Mainstream brands are also getting into personalization. On its website, Olay offers a skin advisor and a moisturizing quiz.
Cerave’s website also has a quiz, so shoppers can find the right products that work for their skin type.
Inclusion and acceptance
According to Mintel U.K., 24% of British beauty and personal care consumers have stopped supporting a brand/retailer that was called out for racism and cultural insensitivities.
A larger focus has been placed on servicing all consumers since the Black Lives Matter movement, and companies are working hard to embrace this.

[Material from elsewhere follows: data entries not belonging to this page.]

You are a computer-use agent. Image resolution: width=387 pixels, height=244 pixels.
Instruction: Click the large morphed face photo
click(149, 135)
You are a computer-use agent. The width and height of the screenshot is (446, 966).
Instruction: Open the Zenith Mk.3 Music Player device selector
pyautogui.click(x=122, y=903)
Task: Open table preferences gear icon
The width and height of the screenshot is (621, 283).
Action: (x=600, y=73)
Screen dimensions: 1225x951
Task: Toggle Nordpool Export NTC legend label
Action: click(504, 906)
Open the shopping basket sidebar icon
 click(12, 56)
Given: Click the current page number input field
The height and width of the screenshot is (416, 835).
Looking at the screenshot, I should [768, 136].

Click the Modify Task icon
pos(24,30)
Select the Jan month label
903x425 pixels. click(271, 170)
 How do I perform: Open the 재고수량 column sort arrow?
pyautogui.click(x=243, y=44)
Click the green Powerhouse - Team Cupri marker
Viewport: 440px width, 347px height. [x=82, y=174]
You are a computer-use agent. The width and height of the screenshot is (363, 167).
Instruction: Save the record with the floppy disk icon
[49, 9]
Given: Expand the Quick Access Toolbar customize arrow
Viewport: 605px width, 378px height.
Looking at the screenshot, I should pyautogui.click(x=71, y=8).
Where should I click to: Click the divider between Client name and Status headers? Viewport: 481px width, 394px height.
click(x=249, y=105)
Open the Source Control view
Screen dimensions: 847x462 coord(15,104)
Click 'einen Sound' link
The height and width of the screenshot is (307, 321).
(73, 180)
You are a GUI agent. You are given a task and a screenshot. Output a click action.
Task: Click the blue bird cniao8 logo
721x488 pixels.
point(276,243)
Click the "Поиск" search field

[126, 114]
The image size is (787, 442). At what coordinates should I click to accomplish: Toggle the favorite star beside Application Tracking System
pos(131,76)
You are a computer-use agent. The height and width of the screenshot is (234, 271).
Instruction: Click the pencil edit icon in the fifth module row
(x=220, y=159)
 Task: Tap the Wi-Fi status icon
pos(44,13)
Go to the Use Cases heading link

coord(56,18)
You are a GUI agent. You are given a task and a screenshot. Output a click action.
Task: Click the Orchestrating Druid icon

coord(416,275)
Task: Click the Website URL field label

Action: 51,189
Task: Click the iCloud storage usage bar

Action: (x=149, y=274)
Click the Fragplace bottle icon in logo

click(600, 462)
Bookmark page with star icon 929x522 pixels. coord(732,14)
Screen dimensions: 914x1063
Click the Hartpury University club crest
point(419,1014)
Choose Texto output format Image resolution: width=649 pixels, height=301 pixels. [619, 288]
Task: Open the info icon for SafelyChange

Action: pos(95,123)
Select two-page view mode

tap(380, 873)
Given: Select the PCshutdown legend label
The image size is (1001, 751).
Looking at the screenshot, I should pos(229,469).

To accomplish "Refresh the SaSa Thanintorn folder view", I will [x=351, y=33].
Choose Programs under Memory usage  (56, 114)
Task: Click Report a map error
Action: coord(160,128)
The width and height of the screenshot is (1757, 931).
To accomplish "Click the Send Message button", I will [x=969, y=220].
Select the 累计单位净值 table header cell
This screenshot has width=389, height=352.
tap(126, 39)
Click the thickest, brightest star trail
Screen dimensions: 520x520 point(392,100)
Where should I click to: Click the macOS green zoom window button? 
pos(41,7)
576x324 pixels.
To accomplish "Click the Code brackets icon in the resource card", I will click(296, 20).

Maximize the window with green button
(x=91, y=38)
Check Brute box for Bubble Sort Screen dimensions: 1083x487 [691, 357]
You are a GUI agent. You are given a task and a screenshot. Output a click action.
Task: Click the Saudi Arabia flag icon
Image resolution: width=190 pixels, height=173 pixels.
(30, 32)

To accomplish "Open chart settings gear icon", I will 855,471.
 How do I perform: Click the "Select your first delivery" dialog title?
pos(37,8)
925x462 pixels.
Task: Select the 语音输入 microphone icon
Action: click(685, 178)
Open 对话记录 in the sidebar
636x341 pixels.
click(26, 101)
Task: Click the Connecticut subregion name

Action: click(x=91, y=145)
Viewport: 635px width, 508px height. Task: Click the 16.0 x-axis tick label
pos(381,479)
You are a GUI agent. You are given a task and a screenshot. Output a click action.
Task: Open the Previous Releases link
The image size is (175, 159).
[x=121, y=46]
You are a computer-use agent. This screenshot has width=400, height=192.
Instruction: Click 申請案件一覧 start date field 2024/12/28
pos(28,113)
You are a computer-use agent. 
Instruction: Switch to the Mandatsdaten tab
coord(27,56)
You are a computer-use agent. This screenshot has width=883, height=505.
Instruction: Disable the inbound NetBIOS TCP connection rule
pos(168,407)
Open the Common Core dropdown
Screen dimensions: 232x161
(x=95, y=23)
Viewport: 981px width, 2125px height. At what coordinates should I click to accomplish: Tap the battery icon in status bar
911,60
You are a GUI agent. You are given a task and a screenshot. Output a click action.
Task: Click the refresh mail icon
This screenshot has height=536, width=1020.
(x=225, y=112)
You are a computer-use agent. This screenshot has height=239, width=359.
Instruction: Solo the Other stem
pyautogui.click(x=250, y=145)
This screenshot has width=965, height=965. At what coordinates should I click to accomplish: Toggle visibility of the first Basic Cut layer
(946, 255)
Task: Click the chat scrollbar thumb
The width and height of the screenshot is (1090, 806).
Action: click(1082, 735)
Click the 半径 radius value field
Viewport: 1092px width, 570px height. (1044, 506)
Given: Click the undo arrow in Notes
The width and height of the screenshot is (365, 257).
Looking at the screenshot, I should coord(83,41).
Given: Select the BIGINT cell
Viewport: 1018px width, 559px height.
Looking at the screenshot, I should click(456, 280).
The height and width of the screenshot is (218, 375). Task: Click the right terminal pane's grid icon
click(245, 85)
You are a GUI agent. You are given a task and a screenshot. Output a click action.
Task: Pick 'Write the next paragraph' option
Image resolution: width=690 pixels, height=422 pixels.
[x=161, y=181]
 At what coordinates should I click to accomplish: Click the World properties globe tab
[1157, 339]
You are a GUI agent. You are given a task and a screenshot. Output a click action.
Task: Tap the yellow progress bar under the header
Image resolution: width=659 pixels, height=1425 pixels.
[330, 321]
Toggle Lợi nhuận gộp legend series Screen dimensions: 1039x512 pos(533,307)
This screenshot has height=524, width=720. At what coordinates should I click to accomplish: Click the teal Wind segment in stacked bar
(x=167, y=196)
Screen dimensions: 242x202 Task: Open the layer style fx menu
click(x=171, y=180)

A slew of companies have launched products for Black consumers. In the U.K., for example, Superdrug is launching four exclusive brands for Black and mixed race shoppers: Nylah Afrocenchix, Mielle Organics, and Flora & Curl.
“As ingredient formulations and retailer accessibility improve, so too will the choice and quality of products available,” says Amy Rollinson, consultant, health and beauty, Euromonitor.
As well as products for Black consumers, there are now more products from Black entrepreneurs such as Kinky Curly, SheaMoisture, and Black Girl.
Hair is only one area, but product innovation for all consumers covers the whole body. Fenty Beauty has been recognized for offering foundation in 40 shades since 2017, and in 2020, Unilever launched melanin-focused skin care brand Melé, with products addressing dark spots and uneven skin tone. And that’s on top of the many companies offering gender-inclusive makeup, such as Morphe and Milk Makeup.
Retailers and suppliers are also supporting diverse genders. In June, many showed their support of the Pride movement. Olay offered a limited edition Pride jar for its nighttime moisturizer; and JVN’s Complete Hydrating Air Dry Hair Cream came in a Pride Edition. Sephora also offered an entire Pride collection, featuring LGBTQ+ founded makeup and beauty products.
To really appeal to younger consumers, the more manufacturers do digitally is likely to bolster sales. A survey by Perfect Corp. in 2017 showed consumers were 1.6 times more likely to purchase beauty and skincare products from companies with augmented reality offerings.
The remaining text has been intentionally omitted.